ECLI:NL:RVS:2021:1087
Raad van State
- Voorlopige voorziening
- Rechtspraak.nl
Voorlopige voorziening in asielzaak met verzoek om niet te worden uitgezet
Op 25 mei 2021 heeft de voorzieningenrechter van de Afdeling bestuursrechtspraak van de Raad van State uitspraak gedaan in een zaak betreffende een verzoek om voorlopige voorziening van een vreemdeling. De vreemdeling had een aanvraag ingediend voor een verblijfsvergunning asiel voor bepaalde tijd, welke op 5 april 2021 door de staatssecretaris van Justitie en Veiligheid was afgewezen. Hiertegen had de vreemdeling beroep aangetekend bij de rechtbank Den Haag, die op 14 mei 2021 het beroep ongegrond verklaarde. De vreemdeling heeft vervolgens hoger beroep ingesteld en verzocht om een voorlopige voorziening, zodat hij niet zou worden uitgezet voordat er op het hoger beroep was beslist.
De voorzieningenrechter heeft in zijn overwegingen gekeken naar de argumenten van de vreemdeling en heeft besloten om de voorlopige voorziening te treffen. Dit houdt in dat de vreemdeling niet mag worden uitgezet totdat er een beslissing is genomen op het hoger beroep.
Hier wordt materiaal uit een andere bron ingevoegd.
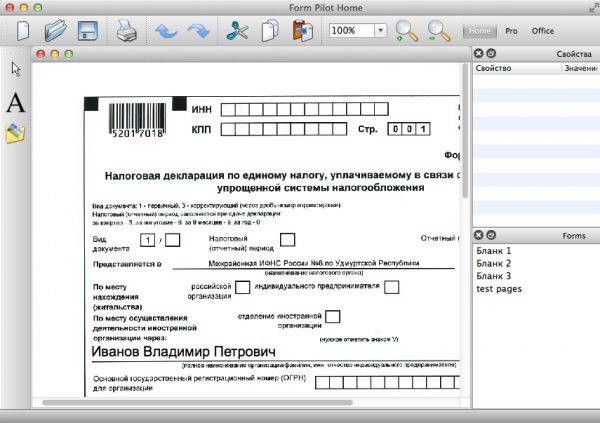Cut selection with the scissors icon
The image size is (600, 423).
[x=237, y=31]
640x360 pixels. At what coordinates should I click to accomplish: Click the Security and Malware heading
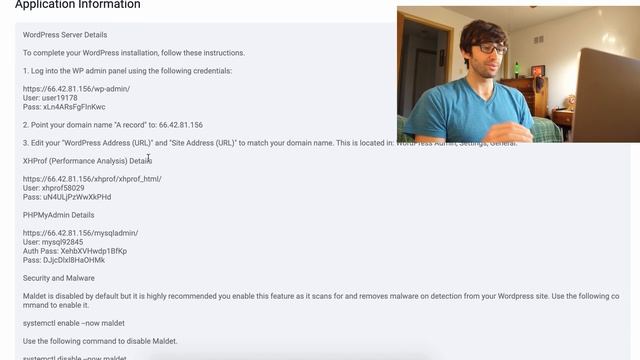point(59,278)
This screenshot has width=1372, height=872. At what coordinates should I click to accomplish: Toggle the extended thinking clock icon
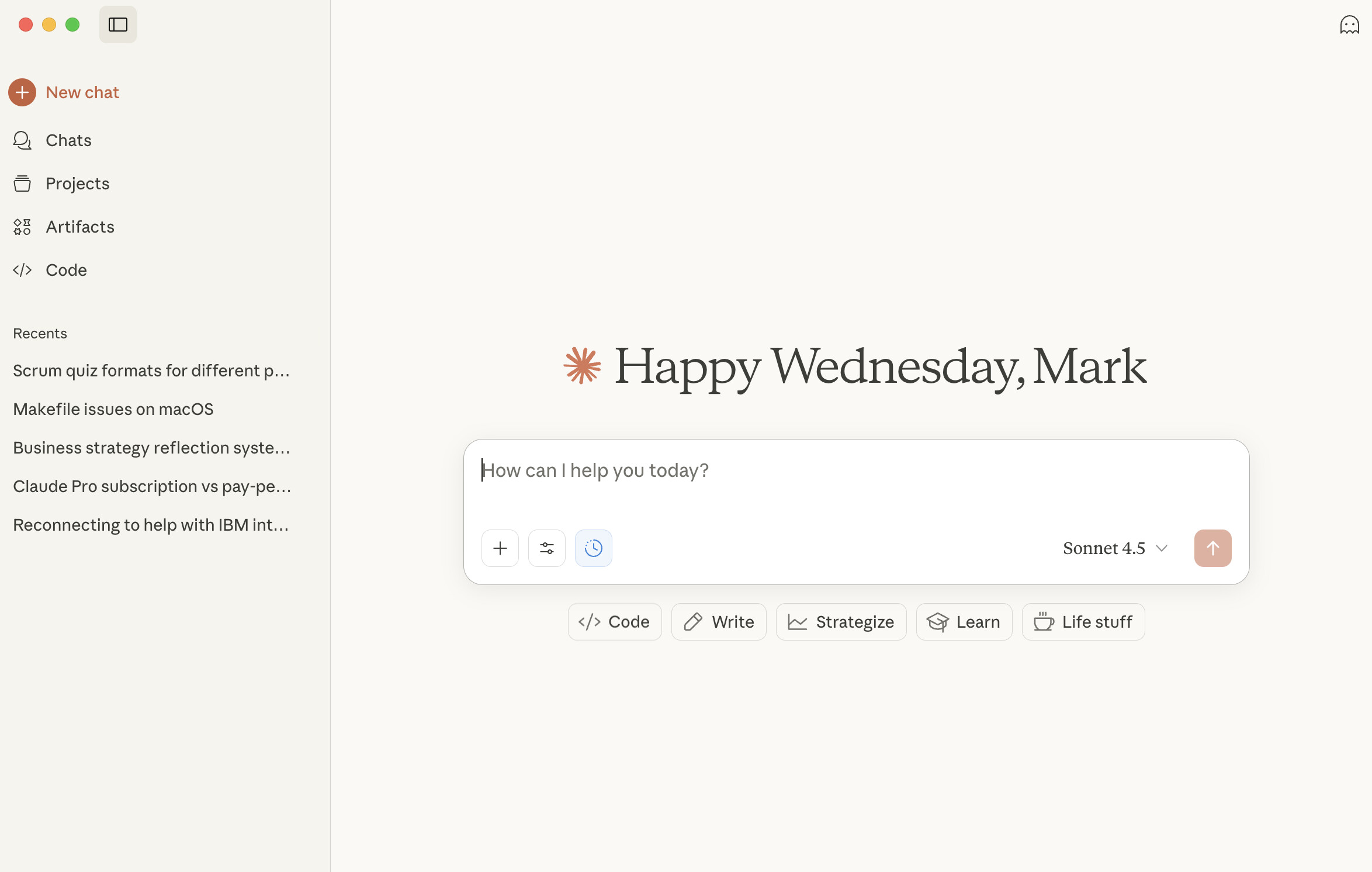pyautogui.click(x=593, y=548)
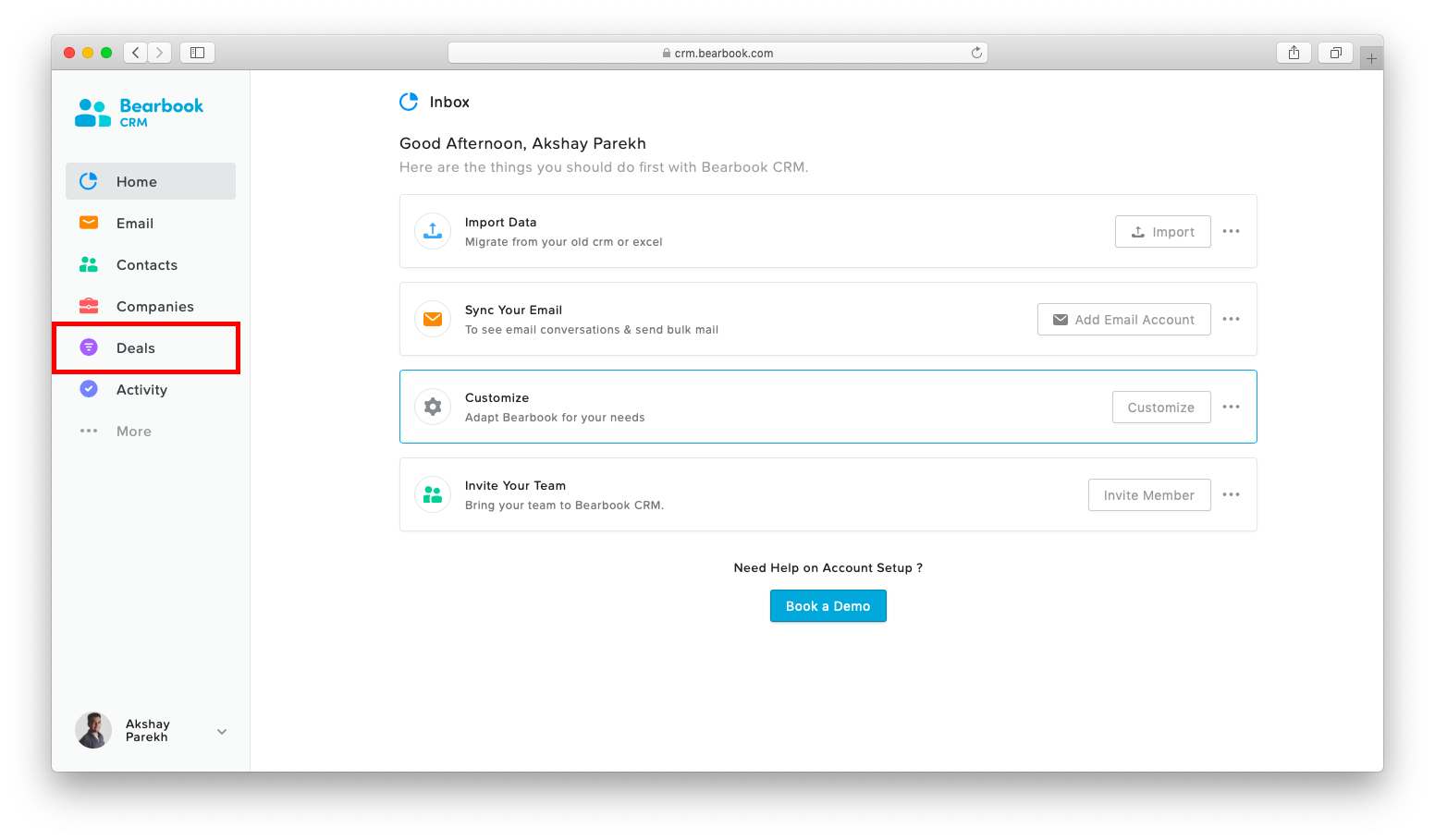Open the Safari share icon

(x=1294, y=53)
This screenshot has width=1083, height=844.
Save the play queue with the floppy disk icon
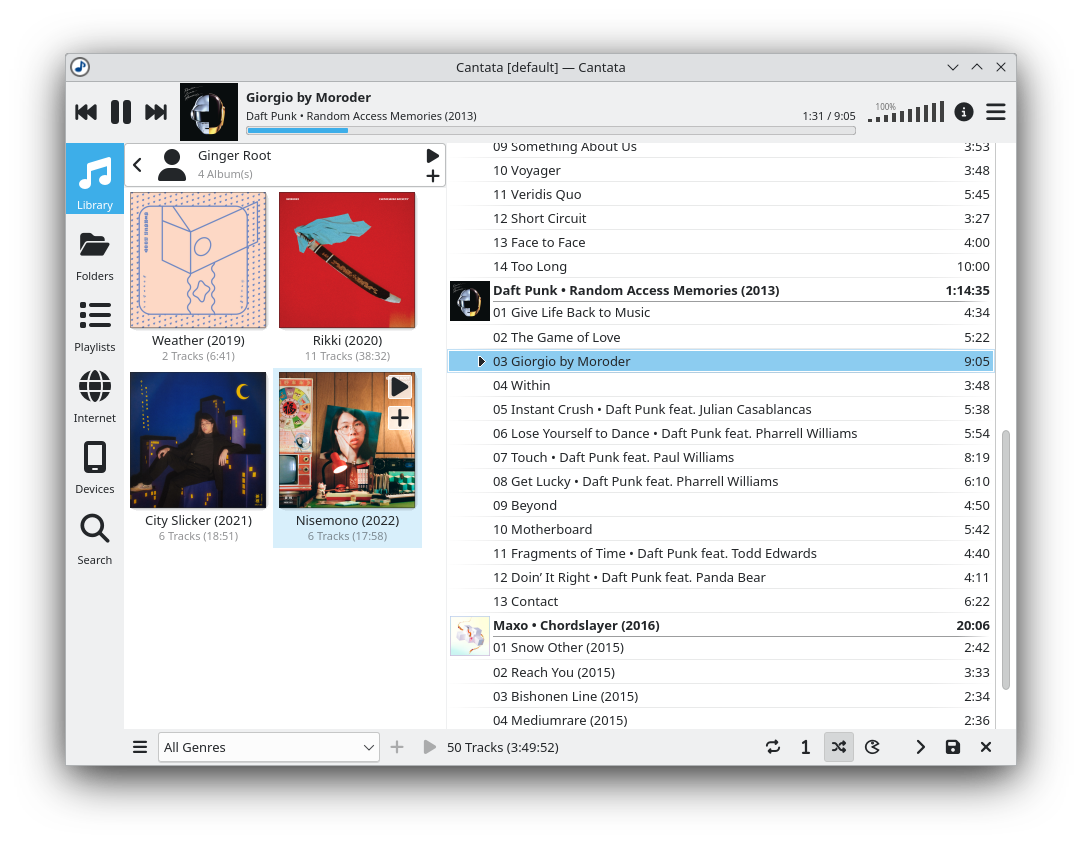click(952, 747)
Daarnaast heeft de voorzieningenrechter de staatssecretaris van Justitie en Veiligheid veroordeeld tot vergoeding van de proceskosten die de vreemdeling heeft gemaakt in verband met de behandeling van het verzoek, tot een bedrag van € 534,00, dat geheel is toe te rekenen aan beroepsmatige rechtsbijstand.
De uitspraak is openbaar uitgesproken op 25 mei 2021 en is van belang voor de vreemdeling, die nu tijdelijk in Nederland kan blijven totdat er een definitieve uitspraak in zijn hoger beroep is gedaan.